§ Required task
In the torque problem forum thread, what value of g does inky say should be used?
BEGIN Extract to read
# Homework Help: Torque and Motion Problem

1. Jun 11, 2010

### Hockeystar

1. The problem statement, all variables and given/known data

All info is in attachment

2. Relevant equations

All info is in attachment

3. The attempt at a solution

I'm asking if someone can verify whether or not my work is correct. I'm doubting whether I solved the problem correctly or not.

#### Attached Files:

• ###### TorqueProblem.png
File size:
13.3 KB
Views:
119
2. Jun 11, 2010

### graphene

looks alright

3. Jun 11, 2010

### inky

I wonder table is smooth or not.

4. Jun 11, 2010

### hikaru1221

You got the wrong acceleration. Even if friction is neglected, the pulley has to be taken into account, as it's not massless. Here is my solution (assume that the table is frictionless):
_ For the 2-kg block:
$$m_2g - T_2 = m_2a$$
$$T_2 = 20 - 2a$$
_ For the 4-kg block:
$$T_4 = m_4a$$
$$T_4 = 4a$$
_ For the pulley:
$$T_2r - T_4r - M_f = I.\alpha = \frac{1}{2}m_pr^2\alpha = \frac{1}{2}m_pra$$
$$T_2 - T_4 - 2.5 = 1.5a$$
Thus:
$$20 - 2a - 4a - 2.5 = 1.5a$$
$$a = \frac{7}{3} m/s^2$$
_ The torque on the pulley:
$$M_p = I.\alpha = \frac{1}{2}m_pr^2\alpha = \frac{1}{2}m_pra$$
$$M_p = 0.7 Nm$$

Oh they ask for the torque on the pulley, which means this torque includes the friction's torque.

5. Jun 11, 2010

### inky

You mean tension on the string are not the same for 2 bodies. We consider same tension. According to hockeystar, you should take g= 9.8 ms-2.

6. Jun 11, 2010

### hikaru1221

It is impossible for the tensions to equal. Since the pulley is not massless, if the tensions equal, their torques on the pulley cancel each other, plus the frictional torque which prevents the pulley to rotate, the pulley will no way rotate.
If the pulley is massless, its moment of inertia is zero. From the equation: torque = (moment of inertia) x (angular acceleration), we shall see that torque = 0.

Sorry for not noticing g=9.8 m/s^2 :) So all to do is just recalculating.

7. Jun 11, 2010

### inky

Thanks . I got a lot of knowledge.
END Extract to read
BEGIN Records supplied
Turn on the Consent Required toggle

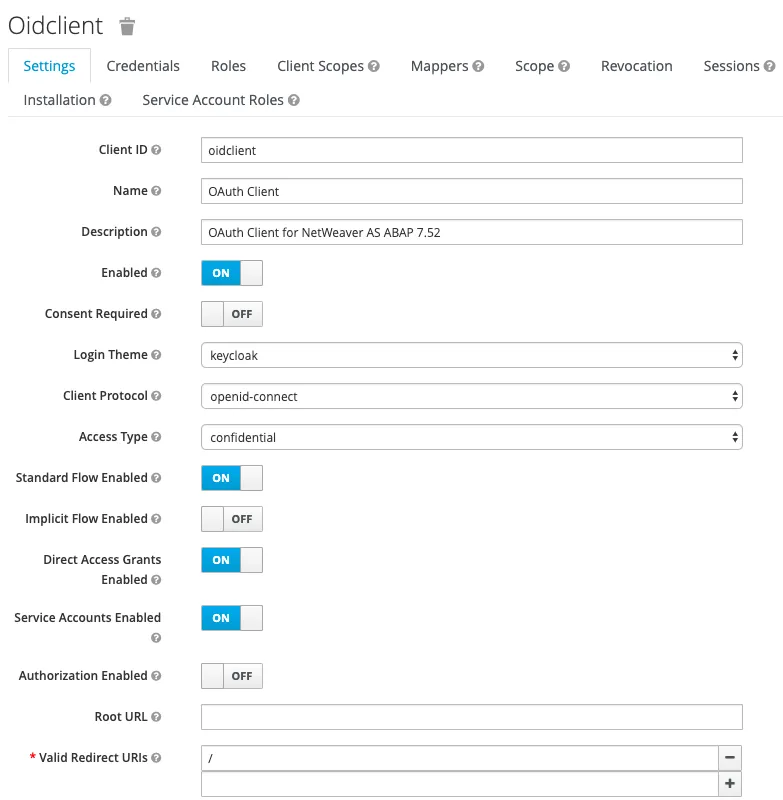[x=232, y=314]
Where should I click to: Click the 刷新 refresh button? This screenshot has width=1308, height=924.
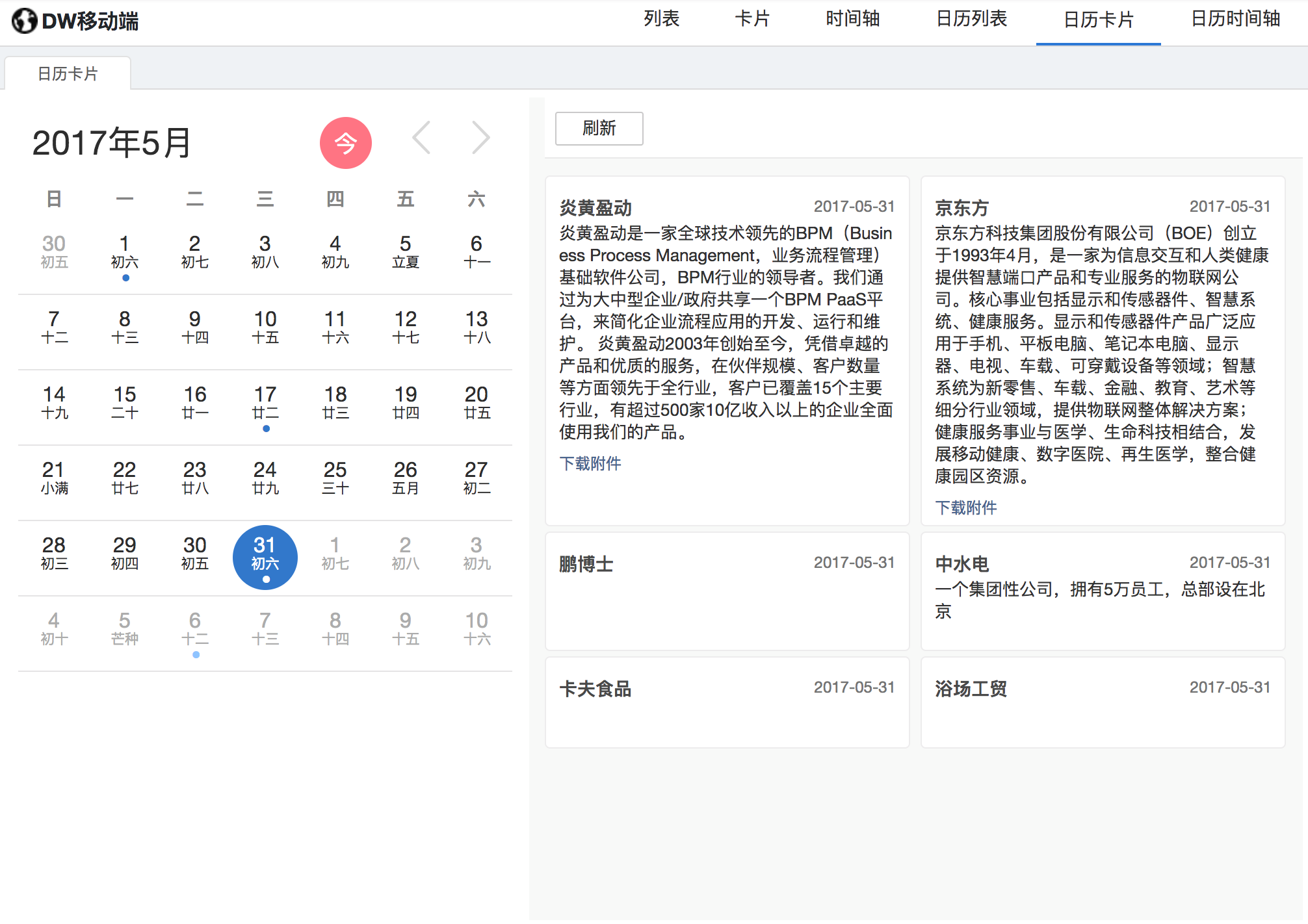pyautogui.click(x=599, y=128)
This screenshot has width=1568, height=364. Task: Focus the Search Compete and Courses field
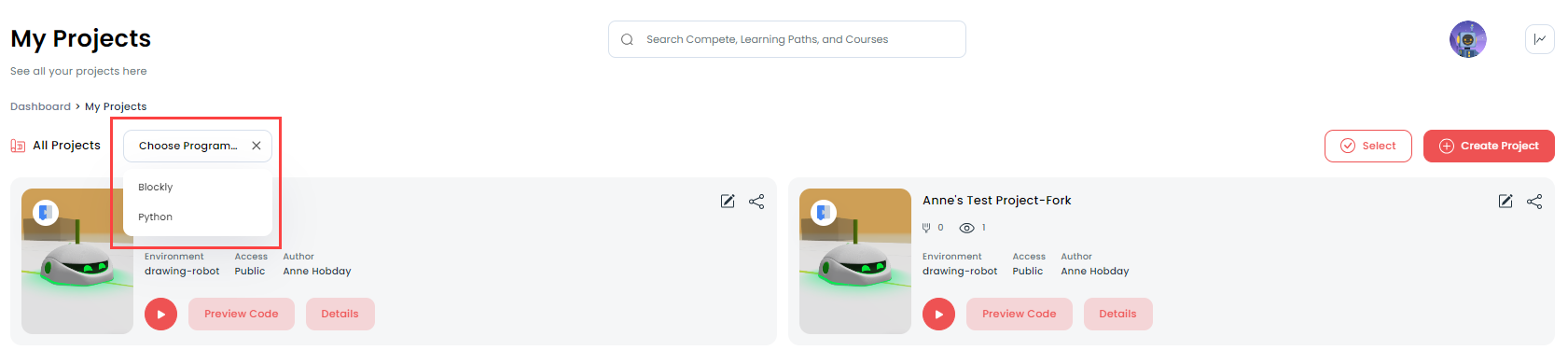787,39
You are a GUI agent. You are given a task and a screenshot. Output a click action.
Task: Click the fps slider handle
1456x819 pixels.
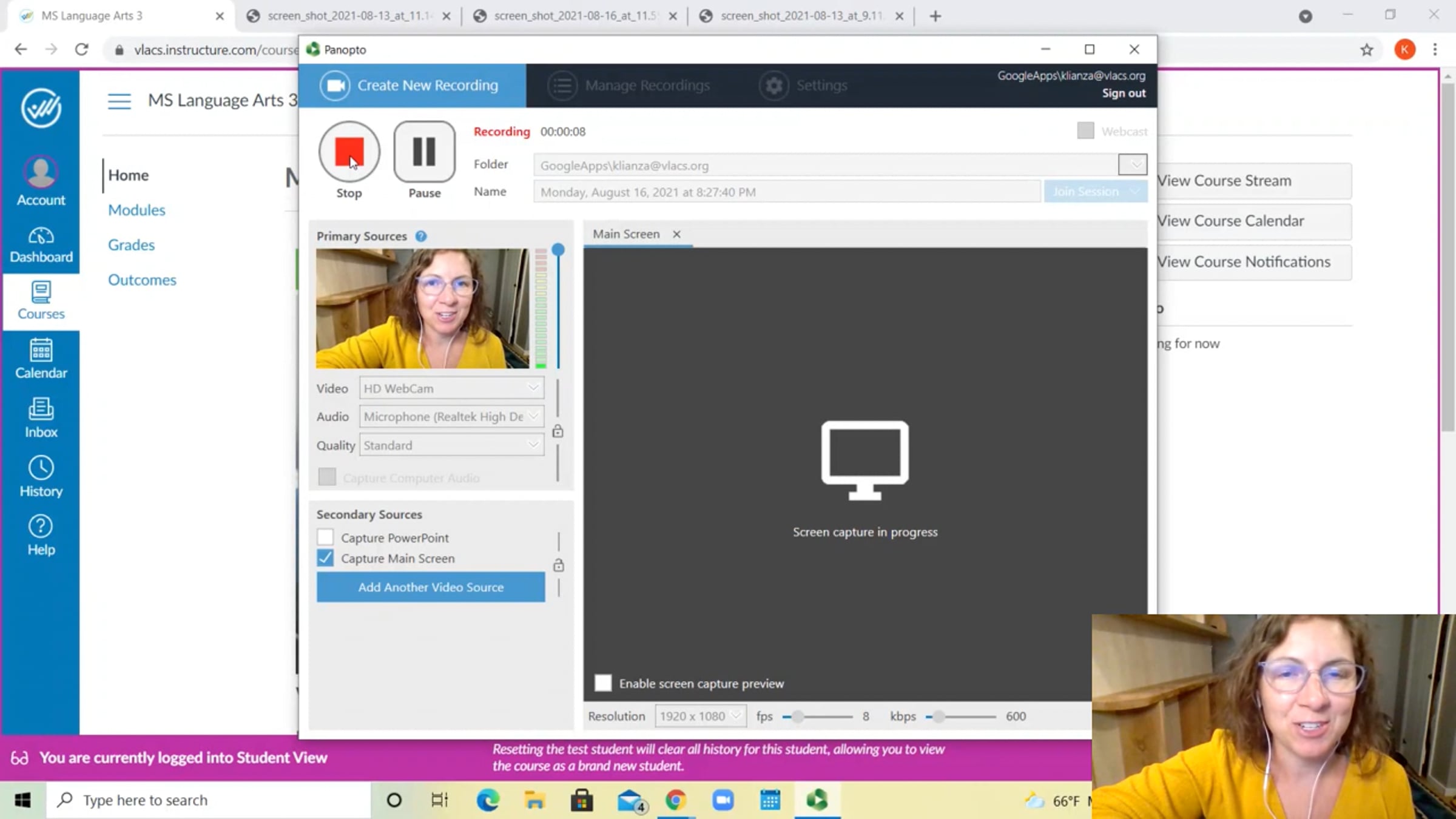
END Records supplied
§ Full solution
9.8 m/s^2